*Source data*
§ §
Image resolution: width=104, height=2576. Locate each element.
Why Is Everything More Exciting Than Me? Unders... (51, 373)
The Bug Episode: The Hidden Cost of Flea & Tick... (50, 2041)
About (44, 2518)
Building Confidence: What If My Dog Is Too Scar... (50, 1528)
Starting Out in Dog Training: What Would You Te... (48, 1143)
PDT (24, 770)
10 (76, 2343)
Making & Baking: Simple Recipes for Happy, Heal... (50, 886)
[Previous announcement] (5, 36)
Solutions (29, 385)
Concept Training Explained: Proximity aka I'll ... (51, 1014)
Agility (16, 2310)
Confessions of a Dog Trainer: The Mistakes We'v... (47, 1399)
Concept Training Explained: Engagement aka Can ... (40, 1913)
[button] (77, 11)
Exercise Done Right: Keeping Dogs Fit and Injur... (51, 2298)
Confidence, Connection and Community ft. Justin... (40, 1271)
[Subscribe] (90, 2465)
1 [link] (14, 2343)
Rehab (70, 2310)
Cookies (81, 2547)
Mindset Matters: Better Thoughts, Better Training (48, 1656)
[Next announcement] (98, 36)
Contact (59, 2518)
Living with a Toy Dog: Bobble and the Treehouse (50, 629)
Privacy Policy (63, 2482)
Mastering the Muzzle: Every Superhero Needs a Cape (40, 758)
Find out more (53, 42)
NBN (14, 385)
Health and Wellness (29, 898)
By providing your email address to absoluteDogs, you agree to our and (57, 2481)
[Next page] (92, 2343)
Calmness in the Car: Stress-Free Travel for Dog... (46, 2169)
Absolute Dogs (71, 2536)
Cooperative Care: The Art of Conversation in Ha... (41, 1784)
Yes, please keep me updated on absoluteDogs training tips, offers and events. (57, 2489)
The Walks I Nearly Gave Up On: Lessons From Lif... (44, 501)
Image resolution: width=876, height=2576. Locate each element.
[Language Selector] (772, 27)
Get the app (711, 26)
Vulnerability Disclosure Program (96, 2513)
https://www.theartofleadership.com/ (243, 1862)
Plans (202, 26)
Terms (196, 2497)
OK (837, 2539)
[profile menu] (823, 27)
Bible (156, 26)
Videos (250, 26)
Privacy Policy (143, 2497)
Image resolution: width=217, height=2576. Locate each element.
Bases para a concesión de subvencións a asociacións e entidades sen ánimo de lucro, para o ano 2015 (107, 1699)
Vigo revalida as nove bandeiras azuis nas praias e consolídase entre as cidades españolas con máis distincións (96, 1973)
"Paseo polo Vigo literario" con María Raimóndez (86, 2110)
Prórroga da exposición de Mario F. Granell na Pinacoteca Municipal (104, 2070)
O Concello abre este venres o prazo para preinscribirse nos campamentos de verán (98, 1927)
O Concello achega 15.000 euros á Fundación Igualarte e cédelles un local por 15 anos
§ §
Wherever the string "Locate" appears in the entries, copy that line.

*Result of this exercise*
Image resolution: width=104, height=2576. Locate each element.
Image resolution: width=876, height=2576. Locate each element.
Image resolution: width=217, height=2576. Locate each element.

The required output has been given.